Fig. 1.1: Chromosome coding example

1.3.1.2 Genetic operators Once the coding has been defined, it is necessary to modify the population’s genetic code in order to explore the solution space. Genome modifications are done by the genetic operators. There are two main types of genetic operations: recombination and mutation. Recombination, also known as crossover, aims to imitate biological sexual reproduction. It consist of interchanging the genetic code of two individuals. It is commonly accepted in the GA literature that recombination increases the adaptation of the population by means of joining up good pieces of chromosomes. Of course, this situation has a stochastic nature and will only occur in a limited number of recombinations.

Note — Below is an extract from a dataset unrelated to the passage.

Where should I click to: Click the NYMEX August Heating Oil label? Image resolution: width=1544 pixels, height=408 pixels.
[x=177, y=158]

In a more general situation no significant genetic improvement is found or even it is possible to produce a worse offspring. A simple recombination algorithm is the one-point crossover, that is, it interchanges two chunks of chromosomes cutting them in a random point. By means of recombination only a fraction of the search space can be explored, the one contained in the genome of the population, but it is not possible to explore new areas of the search space. The mutation operator is used to solve this lack. Mutation usually introduces random changes in the genome that can generate new attributes in the phenotype not presented previously. In a binary representation the most used mutation operator inverts a single digit with a certain -usually quite smallindependent probability. It should be noticed that the mutation can have positive effects, but also negative effects.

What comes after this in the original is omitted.